● **Texte de lecture**
>>

Les horlogers suisses ont su évoluer pour s’adapter aux goûts de cette clientèle. Presque un quart de siècle après Pablo Escobar et sa Rolex en or, vendue aux enchères après sa mort en 1993, les profils Facebook et Instagram d’Iván et Alfredo Guzmán prouvent que, en 2015, les montres suisses figurent toujours parmi les symboles de richesse les plus prisés des narcotrafiquants. Une analyse plus poussée permet même d’identifier les marques les plus appréciées au sein des cartels. De loin en tête arrive la marque Hublot, à Nyon (VD), suivie par Richard Mille, aux Breuleux (JU), et Audemars Piguet, au Brassus (VD).
En juin 2014, Iván Guzmán posait avec quatre tourbillons Richard Mille, dont un RM 59-01 en édition limitée à 650 000 euros et trois autres plus communs, entre 100 000 et 150 000 euros. Son commentaire sous cette poignée de tocantes helvétiques à un million d’euros? «Je ne sais pas laquelle mettre.» Plus surprenant, Iván Guzmán pose aussi avec une Urwerk UR-210 à 150 000 euros. Cette petite marque genevoise fondée en 1995 par les frères Felix et Thomas Baumgartner est considérée comme réservée aux connaisseurs. Présentes sur les profils d’Alfredo Guzmán comme sur ceux d’El Chino Antrax, les Audemars Piguet Royal Oak apparaissent aussi comme un standard des trafiquants.
Outre sa modeste Romain Jerome Titanic Red à 35 000 francs, El Chino Antrax montrait un attachement particulier à sa Hublot King Power Miami, un modèle unique modifié sur la base d’une série limitée à dix exemplaires (435 000 euros). Cette édition spéciale avait été présentée lors d’une fête très chic à l’hôtel W South Beach fin 2012, un an avant l’arrestation du narco. «Hublot aime Miami, Miami aime Hublot!» avait alors lancé le CEO de la marque suisse, Ricardo Guadalupe.
Hublot aime aussi le Mexique, passionnément. La marque y compte 34 revendeurs agréés et deux boutiques en nom propre. C’est plus qu’en Grande-Bretagne (29) et deux fois plus qu’en Chine (14).
Interrompu lors d’une croisière en voilier sur la Méditerranée, le CEO de TAG Heuer et actionnaire de Hublot Jean-Claude Biver ne se montre pas surpris du succès de sa marque chez les narcos mexicains. «Nous avons un profil jeune et disruptif», explique-t-il, qui s’accorde bien aux goûts d’un public «latin et exubérant». Et bien entendu fortuné. «Si vous préférez les Lamborghini aux Bentley, le rap à la musique classique, alors nos montres vous plairont aussi.» Pourtant, une Hublot au poignet du tueur El Chino: est-ce vraiment une bonne pub? «C’est une bonne pub pour ceux qui vont sur ces sites et qui les apprécient, lâche Jean-Claude Biver. Les autres ne les verront pas.» Le patron de TAG Heuer finit par montrer une pointe d’embarras: «Je n’avais jamais entendu parler de ces profils. Nos équipes vont les regarder en détail. Nous serons peut-être un peu plus vigilants.»
Marion Baudino, responsable de la communication d’Urwerk, pose un regard psychologisant sur le profil Twitter du narco Iván Guzmán: «Ici, il montre un pan de sa personnalité. Il cherche à se définir auprès de ses followers. Arborer une Urwerk est sans doute pour lui un argument de crédibilisation. Cette image aura peut-être une conséquence sur son profil, mais elle n’en a que peu sur l’image de notre marque.» Richard Mille, Romain Jerome et Audemars Piguet n’ont pas répondu à nos questions.

<<

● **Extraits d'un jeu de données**
>>

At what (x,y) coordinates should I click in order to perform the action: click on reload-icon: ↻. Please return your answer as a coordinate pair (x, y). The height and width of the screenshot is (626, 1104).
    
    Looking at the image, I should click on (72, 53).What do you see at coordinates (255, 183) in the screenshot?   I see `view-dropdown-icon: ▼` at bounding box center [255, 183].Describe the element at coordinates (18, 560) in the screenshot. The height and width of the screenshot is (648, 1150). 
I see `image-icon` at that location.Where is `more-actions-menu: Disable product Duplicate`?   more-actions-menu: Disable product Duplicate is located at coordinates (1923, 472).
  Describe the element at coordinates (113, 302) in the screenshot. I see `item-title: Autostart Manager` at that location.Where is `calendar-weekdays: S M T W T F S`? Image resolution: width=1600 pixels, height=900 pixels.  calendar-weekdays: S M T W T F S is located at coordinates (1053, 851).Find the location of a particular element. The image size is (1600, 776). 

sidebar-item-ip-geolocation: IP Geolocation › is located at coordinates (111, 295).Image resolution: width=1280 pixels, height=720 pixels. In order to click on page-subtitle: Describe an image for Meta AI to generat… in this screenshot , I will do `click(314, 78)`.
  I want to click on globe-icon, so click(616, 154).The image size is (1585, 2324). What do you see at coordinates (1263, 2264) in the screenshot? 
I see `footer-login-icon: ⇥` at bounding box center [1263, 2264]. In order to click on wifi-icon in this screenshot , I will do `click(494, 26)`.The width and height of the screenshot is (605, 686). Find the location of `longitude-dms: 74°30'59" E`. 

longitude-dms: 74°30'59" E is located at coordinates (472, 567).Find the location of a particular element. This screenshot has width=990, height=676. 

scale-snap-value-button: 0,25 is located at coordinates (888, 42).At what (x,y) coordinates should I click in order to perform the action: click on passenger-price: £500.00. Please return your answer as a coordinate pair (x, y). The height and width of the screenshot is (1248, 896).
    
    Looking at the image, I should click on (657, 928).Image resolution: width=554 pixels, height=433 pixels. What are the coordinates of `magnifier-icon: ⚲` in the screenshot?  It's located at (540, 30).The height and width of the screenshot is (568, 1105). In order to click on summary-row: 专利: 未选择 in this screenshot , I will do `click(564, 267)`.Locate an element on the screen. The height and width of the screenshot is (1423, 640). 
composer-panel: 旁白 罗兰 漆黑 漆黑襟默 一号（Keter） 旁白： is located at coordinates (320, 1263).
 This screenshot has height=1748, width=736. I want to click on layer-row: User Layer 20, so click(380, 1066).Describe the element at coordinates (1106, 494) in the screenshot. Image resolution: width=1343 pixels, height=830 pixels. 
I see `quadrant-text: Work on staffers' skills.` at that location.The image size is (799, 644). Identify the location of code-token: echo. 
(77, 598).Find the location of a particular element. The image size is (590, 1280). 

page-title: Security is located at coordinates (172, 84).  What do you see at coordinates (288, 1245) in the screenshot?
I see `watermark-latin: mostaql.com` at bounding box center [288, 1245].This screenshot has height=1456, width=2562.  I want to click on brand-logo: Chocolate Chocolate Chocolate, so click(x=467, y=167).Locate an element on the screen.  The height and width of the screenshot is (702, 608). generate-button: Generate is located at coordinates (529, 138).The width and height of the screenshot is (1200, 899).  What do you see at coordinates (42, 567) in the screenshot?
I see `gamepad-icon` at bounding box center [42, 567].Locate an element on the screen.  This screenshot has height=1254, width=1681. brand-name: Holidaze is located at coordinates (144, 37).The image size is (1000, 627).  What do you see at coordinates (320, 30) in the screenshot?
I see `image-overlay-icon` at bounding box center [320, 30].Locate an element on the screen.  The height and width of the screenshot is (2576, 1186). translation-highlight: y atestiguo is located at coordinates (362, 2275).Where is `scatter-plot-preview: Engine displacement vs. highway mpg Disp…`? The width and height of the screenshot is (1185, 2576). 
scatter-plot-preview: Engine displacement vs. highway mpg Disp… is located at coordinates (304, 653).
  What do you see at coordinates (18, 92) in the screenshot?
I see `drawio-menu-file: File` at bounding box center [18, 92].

<<

● **Travail à faire**
Recopiez mot pour mot le passage du texte sur les montres suisses des narcotrafiquants qui va de «En juin 2014, Iván» à «standard des trafiquants.».

● **Résultat**
En juin 2014, Iván Guzmán posait avec quatre tourbillons Richard Mille, dont un RM 59-01 en édition limitée à 650 000 euros et trois autres plus communs, entre 100 000 et 150 000 euros. Son commentaire sous cette poignée de tocantes helvétiques à un million d’euros? «Je ne sais pas laquelle mettre.» Plus surprenant, Iván Guzmán pose aussi avec une Urwerk UR-210 à 150 000 euros. Cette petite marque genevoise fondée en 1995 par les frères Felix et Thomas Baumgartner est considérée comme réservée aux connaisseurs. Présentes sur les profils d’Alfredo Guzmán comme sur ceux d’El Chino Antrax, les Audemars Piguet Royal Oak apparaissent aussi comme un standard des trafiquants.